When the Colossal Titian kicked down that wall, it genuinely felt like the end of the world was slowly creeping up, that hopelessness and desperation we got a worms eye view of never came back.

Addendum: Ernin the child trying to protect his own is far more interesting than Enrin the political schemer trying to develop weapons of mass destruction and the necessary prerequisites for Geo-politcal domination. It’s not hard to see how the entire series can be read within the context of the Japanese experience of WW2. The devastation, the end of the peace, family life etc.
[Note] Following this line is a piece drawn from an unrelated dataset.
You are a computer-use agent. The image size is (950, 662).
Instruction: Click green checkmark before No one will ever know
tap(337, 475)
The humanism and trying to survive, rebuild etc. is compelling, but the unapologetic attitude, the kind of equivalency between crimes, love of Royalty and the idea that the Eldians were kind of bad in a country that has never apologized for its war crimes and is still run by the decedents of war criminal is a whole other can of worms that I’m not going to open.

3 thoughts on “Attack on character development

  1. Maybe you’d like some TRADITION! I’m speaking of Norman Jewison’s ” Fiddler on the Roof” of 1970 film. It did resonate with the breakdowns of what was of life becoming and somewhat gone from what was before. It’s roughly 1905 Russia pre-revolution. But those that’s be ISrael 1947 some undoubtedly came from this fictional depiction but very real time. Getting out of an agreement was next to ne yet his daughter asked just that. Yet did he not change all of the tradition himself by doing this? Questions are softly posed. Maybe it’ll grab ya

    Liked by 1 person

      • Depending on your dietary, there’s borscht – be it meaty stew or the vegetarian nearly of modern iteration — or a great salami on ryes!

        I bring it up precisely because it reasonated in the era of release in Japan because some much was changing from pre ww2 to a new era. They asked the questions.